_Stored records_
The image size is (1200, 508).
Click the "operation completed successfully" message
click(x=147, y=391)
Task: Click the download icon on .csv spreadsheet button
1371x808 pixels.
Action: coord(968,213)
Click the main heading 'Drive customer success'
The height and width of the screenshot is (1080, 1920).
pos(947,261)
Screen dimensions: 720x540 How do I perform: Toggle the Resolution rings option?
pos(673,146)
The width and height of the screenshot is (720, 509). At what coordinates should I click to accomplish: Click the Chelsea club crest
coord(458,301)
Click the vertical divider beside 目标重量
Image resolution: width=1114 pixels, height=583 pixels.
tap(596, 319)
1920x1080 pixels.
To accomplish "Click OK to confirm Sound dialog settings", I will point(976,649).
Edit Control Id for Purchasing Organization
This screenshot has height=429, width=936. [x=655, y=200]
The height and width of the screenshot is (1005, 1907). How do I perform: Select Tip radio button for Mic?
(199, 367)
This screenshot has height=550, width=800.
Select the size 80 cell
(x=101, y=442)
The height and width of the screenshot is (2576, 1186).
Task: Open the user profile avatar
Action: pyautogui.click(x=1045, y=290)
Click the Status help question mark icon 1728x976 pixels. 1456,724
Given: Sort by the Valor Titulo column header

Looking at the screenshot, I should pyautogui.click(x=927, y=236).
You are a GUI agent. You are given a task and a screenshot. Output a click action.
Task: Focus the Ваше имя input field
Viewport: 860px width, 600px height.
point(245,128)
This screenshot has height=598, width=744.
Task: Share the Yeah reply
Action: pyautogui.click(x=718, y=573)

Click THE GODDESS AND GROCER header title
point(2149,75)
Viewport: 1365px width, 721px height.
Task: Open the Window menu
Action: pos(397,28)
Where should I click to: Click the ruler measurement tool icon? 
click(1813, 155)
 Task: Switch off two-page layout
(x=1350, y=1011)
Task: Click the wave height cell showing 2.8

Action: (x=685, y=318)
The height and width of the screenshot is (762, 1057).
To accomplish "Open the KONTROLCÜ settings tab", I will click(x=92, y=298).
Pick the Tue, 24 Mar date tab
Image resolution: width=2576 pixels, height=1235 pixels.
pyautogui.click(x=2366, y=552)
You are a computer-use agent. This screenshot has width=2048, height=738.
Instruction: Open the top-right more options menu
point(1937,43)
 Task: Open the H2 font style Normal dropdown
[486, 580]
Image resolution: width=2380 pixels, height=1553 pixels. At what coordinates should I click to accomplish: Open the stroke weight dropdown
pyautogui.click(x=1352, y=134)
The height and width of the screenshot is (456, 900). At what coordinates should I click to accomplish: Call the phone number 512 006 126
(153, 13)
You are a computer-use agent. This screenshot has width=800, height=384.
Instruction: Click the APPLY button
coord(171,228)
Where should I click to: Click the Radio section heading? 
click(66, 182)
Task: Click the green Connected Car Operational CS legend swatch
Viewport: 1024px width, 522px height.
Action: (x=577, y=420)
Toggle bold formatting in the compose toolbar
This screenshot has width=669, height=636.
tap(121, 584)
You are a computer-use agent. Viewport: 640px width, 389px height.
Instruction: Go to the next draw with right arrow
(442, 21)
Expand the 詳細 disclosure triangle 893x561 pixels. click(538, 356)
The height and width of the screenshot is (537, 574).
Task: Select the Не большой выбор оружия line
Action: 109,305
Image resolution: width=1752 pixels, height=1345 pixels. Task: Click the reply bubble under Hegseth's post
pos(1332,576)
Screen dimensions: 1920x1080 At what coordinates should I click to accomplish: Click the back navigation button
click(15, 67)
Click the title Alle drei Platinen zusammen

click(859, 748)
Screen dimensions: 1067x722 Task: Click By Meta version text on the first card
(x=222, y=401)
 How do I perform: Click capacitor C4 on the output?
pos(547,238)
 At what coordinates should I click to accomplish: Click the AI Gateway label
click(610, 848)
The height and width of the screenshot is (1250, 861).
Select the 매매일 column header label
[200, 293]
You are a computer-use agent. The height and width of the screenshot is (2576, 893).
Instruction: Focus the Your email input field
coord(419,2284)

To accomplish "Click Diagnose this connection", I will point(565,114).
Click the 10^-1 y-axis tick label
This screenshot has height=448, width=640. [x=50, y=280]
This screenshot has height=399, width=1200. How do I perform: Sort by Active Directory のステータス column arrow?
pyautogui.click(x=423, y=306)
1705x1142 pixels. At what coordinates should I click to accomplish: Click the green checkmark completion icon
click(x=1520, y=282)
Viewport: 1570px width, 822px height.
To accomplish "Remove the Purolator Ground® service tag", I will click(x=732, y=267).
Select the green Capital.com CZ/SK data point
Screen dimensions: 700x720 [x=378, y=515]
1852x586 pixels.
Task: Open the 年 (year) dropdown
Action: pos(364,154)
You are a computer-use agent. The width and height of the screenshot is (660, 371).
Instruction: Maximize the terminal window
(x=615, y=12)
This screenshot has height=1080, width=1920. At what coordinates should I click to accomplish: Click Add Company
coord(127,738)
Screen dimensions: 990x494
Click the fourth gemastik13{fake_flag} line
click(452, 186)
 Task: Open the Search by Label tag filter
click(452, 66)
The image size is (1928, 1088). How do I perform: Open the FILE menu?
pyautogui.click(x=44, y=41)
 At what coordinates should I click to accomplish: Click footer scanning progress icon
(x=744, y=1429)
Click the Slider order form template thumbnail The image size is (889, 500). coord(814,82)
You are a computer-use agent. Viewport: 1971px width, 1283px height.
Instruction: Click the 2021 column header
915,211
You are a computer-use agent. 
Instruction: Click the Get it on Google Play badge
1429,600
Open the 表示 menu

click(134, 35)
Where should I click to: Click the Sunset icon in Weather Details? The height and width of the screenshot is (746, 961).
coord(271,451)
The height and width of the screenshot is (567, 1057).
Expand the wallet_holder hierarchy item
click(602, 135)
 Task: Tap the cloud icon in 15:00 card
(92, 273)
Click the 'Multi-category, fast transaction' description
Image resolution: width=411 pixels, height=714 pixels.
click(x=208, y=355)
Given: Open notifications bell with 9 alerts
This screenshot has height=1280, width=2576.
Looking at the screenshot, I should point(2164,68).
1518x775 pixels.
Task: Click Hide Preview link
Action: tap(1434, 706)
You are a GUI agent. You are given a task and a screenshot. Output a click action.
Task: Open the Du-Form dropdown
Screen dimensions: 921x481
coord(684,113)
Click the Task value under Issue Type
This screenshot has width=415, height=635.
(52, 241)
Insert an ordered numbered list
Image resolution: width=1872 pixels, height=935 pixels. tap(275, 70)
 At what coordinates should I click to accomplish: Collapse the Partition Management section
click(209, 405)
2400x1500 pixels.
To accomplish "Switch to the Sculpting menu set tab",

_PROMPT_
Reproduce the lines above, substituting "Arsenal club crest" for "Chelsea club crest" and leaving everything else unchanged.

_PROBLEM SOLUTION_
The image size is (1200, 508).
Click the "operation completed successfully" message
click(x=147, y=391)
Task: Click the download icon on .csv spreadsheet button
1371x808 pixels.
Action: coord(968,213)
Click the main heading 'Drive customer success'
The height and width of the screenshot is (1080, 1920).
pos(947,261)
Screen dimensions: 720x540 How do I perform: Toggle the Resolution rings option?
pos(673,146)
The width and height of the screenshot is (720, 509). At what coordinates should I click to accomplish: Click the Arsenal club crest
coord(458,301)
Click the vertical divider beside 目标重量
Image resolution: width=1114 pixels, height=583 pixels.
tap(596, 319)
1920x1080 pixels.
To accomplish "Click OK to confirm Sound dialog settings", I will point(976,649).
Edit Control Id for Purchasing Organization
This screenshot has height=429, width=936. [x=655, y=200]
The height and width of the screenshot is (1005, 1907). How do I perform: Select Tip radio button for Mic?
(199, 367)
This screenshot has height=550, width=800.
Select the size 80 cell
(x=101, y=442)
The height and width of the screenshot is (2576, 1186).
Task: Open the user profile avatar
Action: pyautogui.click(x=1045, y=290)
Click the Status help question mark icon 1728x976 pixels. 1456,724
Given: Sort by the Valor Titulo column header

Looking at the screenshot, I should pyautogui.click(x=927, y=236).
You are a GUI agent. You are given a task and a screenshot. Output a click action.
Task: Focus the Ваше имя input field
Viewport: 860px width, 600px height.
point(245,128)
This screenshot has height=598, width=744.
Task: Share the Yeah reply
Action: pyautogui.click(x=718, y=573)

Click THE GODDESS AND GROCER header title
point(2149,75)
Viewport: 1365px width, 721px height.
Task: Open the Window menu
Action: pos(397,28)
Where should I click to: Click the ruler measurement tool icon? 
click(1813, 155)
 Task: Switch off two-page layout
(x=1350, y=1011)
Task: Click the wave height cell showing 2.8

Action: (x=685, y=318)
The height and width of the screenshot is (762, 1057).
To accomplish "Open the KONTROLCÜ settings tab", I will click(x=92, y=298).
Pick the Tue, 24 Mar date tab
Image resolution: width=2576 pixels, height=1235 pixels.
pyautogui.click(x=2366, y=552)
You are a computer-use agent. This screenshot has width=2048, height=738.
Instruction: Open the top-right more options menu
point(1937,43)
 Task: Open the H2 font style Normal dropdown
[486, 580]
Image resolution: width=2380 pixels, height=1553 pixels. At what coordinates should I click to accomplish: Open the stroke weight dropdown
pyautogui.click(x=1352, y=134)
The height and width of the screenshot is (456, 900). At what coordinates should I click to accomplish: Call the phone number 512 006 126
(153, 13)
You are a computer-use agent. This screenshot has width=800, height=384.
Instruction: Click the APPLY button
coord(171,228)
Where should I click to: Click the Radio section heading? 
click(66, 182)
Task: Click the green Connected Car Operational CS legend swatch
Viewport: 1024px width, 522px height.
Action: (x=577, y=420)
Toggle bold formatting in the compose toolbar
This screenshot has width=669, height=636.
tap(121, 584)
You are a computer-use agent. Viewport: 640px width, 389px height.
Instruction: Go to the next draw with right arrow
(442, 21)
Expand the 詳細 disclosure triangle 893x561 pixels. click(538, 356)
The height and width of the screenshot is (537, 574).
Task: Select the Не большой выбор оружия line
Action: 109,305
Image resolution: width=1752 pixels, height=1345 pixels. Task: Click the reply bubble under Hegseth's post
pos(1332,576)
Screen dimensions: 1920x1080 At what coordinates should I click to accomplish: Click the back navigation button
click(15, 67)
Click the title Alle drei Platinen zusammen

click(859, 748)
Screen dimensions: 1067x722 Task: Click By Meta version text on the first card
(x=222, y=401)
 How do I perform: Click capacitor C4 on the output?
pos(547,238)
 At what coordinates should I click to accomplish: Click the AI Gateway label
click(610, 848)
The height and width of the screenshot is (1250, 861).
Select the 매매일 column header label
[200, 293]
You are a computer-use agent. The height and width of the screenshot is (2576, 893).
Instruction: Focus the Your email input field
coord(419,2284)

To accomplish "Click Diagnose this connection", I will point(565,114).
Click the 10^-1 y-axis tick label
This screenshot has height=448, width=640. [x=50, y=280]
This screenshot has height=399, width=1200. How do I perform: Sort by Active Directory のステータス column arrow?
pyautogui.click(x=423, y=306)
1705x1142 pixels. At what coordinates should I click to accomplish: Click the green checkmark completion icon
click(x=1520, y=282)
Viewport: 1570px width, 822px height.
To accomplish "Remove the Purolator Ground® service tag", I will click(x=732, y=267).
Select the green Capital.com CZ/SK data point
Screen dimensions: 700x720 [x=378, y=515]
1852x586 pixels.
Task: Open the 年 (year) dropdown
Action: pos(364,154)
You are a computer-use agent. The width and height of the screenshot is (660, 371).
Instruction: Maximize the terminal window
(x=615, y=12)
This screenshot has height=1080, width=1920. At what coordinates should I click to accomplish: Click Add Company
coord(127,738)
Screen dimensions: 990x494
Click the fourth gemastik13{fake_flag} line
click(452, 186)
 Task: Open the Search by Label tag filter
click(452, 66)
The image size is (1928, 1088). How do I perform: Open the FILE menu?
pyautogui.click(x=44, y=41)
 At what coordinates should I click to accomplish: Click footer scanning progress icon
(x=744, y=1429)
Click the Slider order form template thumbnail The image size is (889, 500). coord(814,82)
You are a computer-use agent. Viewport: 1971px width, 1283px height.
Instruction: Click the 2021 column header
915,211
You are a computer-use agent. 
Instruction: Click the Get it on Google Play badge
1429,600
Open the 表示 menu

click(134, 35)
Where should I click to: Click the Sunset icon in Weather Details? The height and width of the screenshot is (746, 961).
coord(271,451)
The height and width of the screenshot is (567, 1057).
Expand the wallet_holder hierarchy item
click(602, 135)
 Task: Tap the cloud icon in 15:00 card
(92, 273)
Click the 'Multi-category, fast transaction' description
Image resolution: width=411 pixels, height=714 pixels.
click(x=208, y=355)
Given: Open notifications bell with 9 alerts
This screenshot has height=1280, width=2576.
Looking at the screenshot, I should point(2164,68).
1518x775 pixels.
Task: Click Hide Preview link
Action: tap(1434, 706)
You are a GUI agent. You are given a task and a screenshot. Output a click action.
Task: Open the Du-Form dropdown
Screen dimensions: 921x481
coord(684,113)
Click the Task value under Issue Type
This screenshot has width=415, height=635.
(52, 241)
Insert an ordered numbered list
Image resolution: width=1872 pixels, height=935 pixels. tap(275, 70)
 At what coordinates should I click to accomplish: Collapse the Partition Management section
click(209, 405)
2400x1500 pixels.
To accomplish "Switch to the Sculpting menu set tab",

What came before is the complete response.